Tausend nicht bezahlte Volvos
Doch auch auf den Straßen des Landes lässt sich ein wirtschaftlicher Wandel beobachten: Waren noch vor wenigen Jahren Autos eine rare Seltenheit, gibt es mittlerweile in Pjöngjang zu Stoßzeiten kleinere Staus. Die meisten Autos stammen aus China, vereinzelt haben es auch Luxusmarken wie Mercedes trotz der Wirtschaftssanktionen ins Land geschafft. Zudem fahren noch immer ein paar alte Volvos auf den Straßen der Hauptstadt: Vor 45 Jahren hatte das Regime sich tausend Stück aus Schweden liefern lassen, doch die Rechnung von damals 74 Millionen US-Dollar bis heute nicht bezahlt.
Die Autos von Pyeonghwa Motors machen nur einen Bruchteil der nordkoreanischen Autos aus. Einige Experten glauben, dass die Produktionsbänder seit Jahren stilllegen. Selbst optimistische Schätzungen gehen von maximal 1.500 Fahrzeugen pro Jahr aus.
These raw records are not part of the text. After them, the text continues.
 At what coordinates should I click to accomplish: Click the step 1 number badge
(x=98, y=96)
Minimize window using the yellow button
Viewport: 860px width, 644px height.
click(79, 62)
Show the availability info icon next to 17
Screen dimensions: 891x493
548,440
Es gibt nur einen einzigen Pyeonghwa Motors Händler in Pjöngjang.
Trotzdem führt der Autobauer dort ein gutes Dutzend Modelle, von Limousinen bis hin Geländewagen. Die Fahrzeuge gleichen jedoch auf frappierende Weise ausländischen Modelle: Einige lassen sich unschwer als Fiat-Abklatsch erkennen, andere wiederum haben den VW-Jetta als Vorbild. Selbst die Radkappen und die Form der Scheinwerfer sind identisch.
Die Autos kommen nämlich als Bauteile ins Land und werden in der Fabrik in der Hafenstadt Nampo nur mehr zusammengebaut. In einigen Fällen werden die Autos wohl direkt aus China importiert, sie werden nur mehr mit dem firmeneigenen Pyeonghwa-Logo überklebt.
Dass sich die marode Lage von Pyeonghwa Motors entspannt, scheint angesichts der bestehenden Wirtschaftssanktionen gegen Nordkorea mehr als unwahrscheinlich. Auch Diktator Kim Jong Un wurde übrigens noch nicht in einem Pyeonghwa Auto gesichtet. Er fährt zu offiziellen Terminen meist im Mercedes oder Rolls Royce vor.